Accordo lontano su Copenhagen? La parola alle delegazioni impegnate nelle trattative
A Key Energy molta prudenza tra i rappresentanti di Unione Europea, Cina, India e Stati Uniti alla vigilia del summit climatico
Rimini, 31 ottobre 2009 - Mancano poche settimane al cruciale appuntamento di Copenhagen per il futuro del pianeta ed è ancora molto lunga e tortuosa la strada che dovrebbe portare ad un accordo mondiale in materia di riduzione delle emissioni climalteranti. Entro il mese di novembre le delegazioni dei vari Paesi impegnate nella ricerca di soluzioni condivise dovranno trovare una sintesi tra le varie proposte. È quanto emerso stamani all’incontro “Copenhagen e oltre. Le risposte del mondo alla sfida del clima“, organizzato da Kyoto club nell’ambito di Key Energy che si chiude oggi a Rimini Fiera.
“La discussione continua a girare attorno alla questione finanziaria – rileva Carlo Corazza rappresentante a Milano della Commissione Europea – Nei giorni scorsi il Consiglio europeo si è riunito e si è parlato di un sostegno che dovrebbe essere garantito dai Paesi aderenti per circa 30 miliardi di euro. L’Unione europea farà la sua parte con 5-7miliardi di euro. Si tratta comunque di misure non sufficienti se tutti i Paesi coinvolti non faranno la propria parte”
“Copenhagen – rileva Corazza – costituisce un’occasione storica per il mondo intero. Il presidente Barroso quando presentò il pacchetto clima-energia 20/20/20 parlò già nel 2007 di una terza rivoluzione industriale. Occorre dunque molto coraggio da parte di tutti”.
Di coraggio e di soluzioni condivise ha parlato anche Chengyong Sun, consigliere per gli affari scientifici dell’Ambasciata della Repubblica popolare cinese. “La corsa alla sfida climatica deve passare attraverso una reale e sincera cooperazione internazionale.
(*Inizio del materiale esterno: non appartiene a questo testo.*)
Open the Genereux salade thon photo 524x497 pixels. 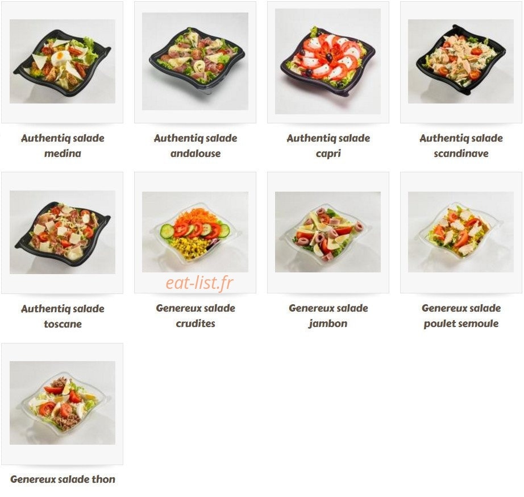(x=63, y=403)
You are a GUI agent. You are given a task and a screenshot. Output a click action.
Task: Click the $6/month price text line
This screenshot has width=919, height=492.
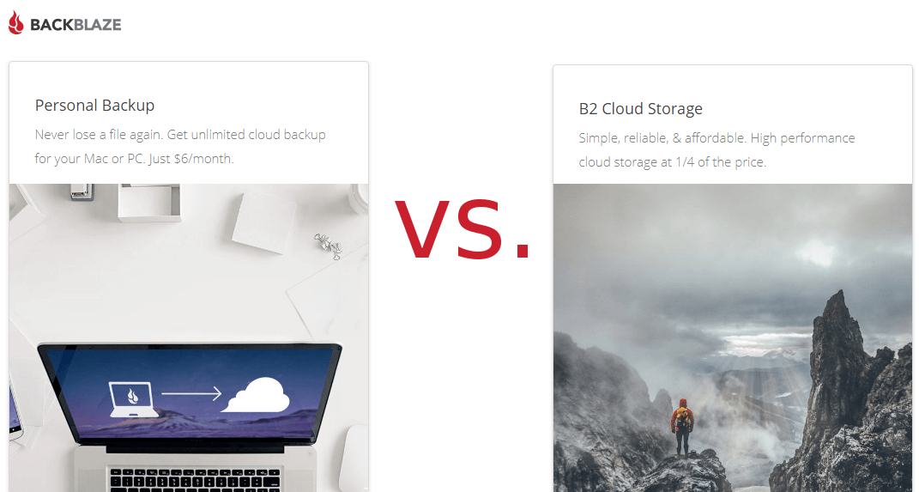(134, 159)
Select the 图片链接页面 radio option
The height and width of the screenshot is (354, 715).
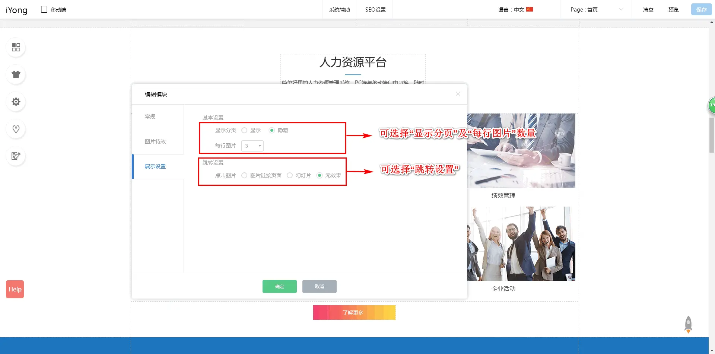click(x=244, y=175)
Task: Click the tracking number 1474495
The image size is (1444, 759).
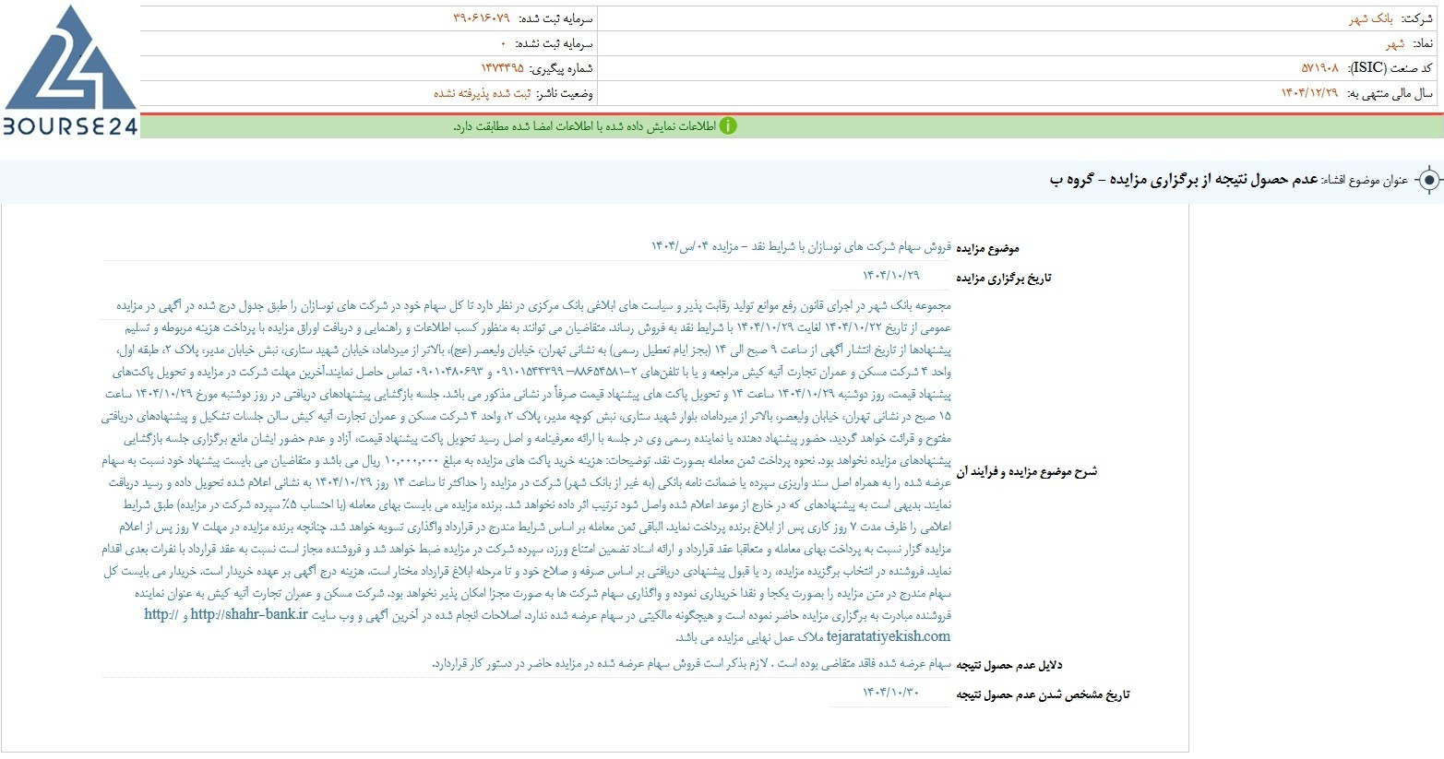Action: (502, 68)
Detto questo ricordiamoci che in Cina vivono 1,3 miliardi di persone e che più di 50 milioni sono ancora sotto il livello di povertà e quindi il processo che porterà il nostro Paese ad essere dal punto di visto industriale e tecnologico alla pari degli altri è ancora molto lungo”.
Posizione analoga anche per Saurabh Kumar, vice ambasciatore indiano in Italia che difende gli interesse dei Paesi in via di sviluppo e respinge parzialmente le misure dei paesi occidentali che puntano ad una mitigazione della crescita e di conseguenza delle emissioni inquinanti. “Il nostro contributo alle emissioni GHG – rileva l’ambasciatore – è solo del 4%, avendo comunque una popolazione che è il 17% del totale mondiale. Ogni indiano inquina per una tonnellata di Co2 all’anno. Quanti Paesi occidentali possono dire la stessa cosa?”.
Più ottimista la posizione degli Stati Uniti. Jean Preston consigliere Usa per gli affari ambientali scientifici e tecnologici ha parlato di svolta epocale anche per Washington grazie all’arrivo di Barack Obama. Preston ha sottolineato l’enorme cambiamento di rotta da parte del suo Paese con l’approvazione, avvenuto a luglio da parte del congresso, dell’”American Clean Energy and Security Act”. “La Green Economy – ha avvertito – è la nostra bandiera per il futuro dell’America e dovrà essere di tutto il mondo. L’accordo per salvare il nostro pianeta va trovato a qualsiasi costo”.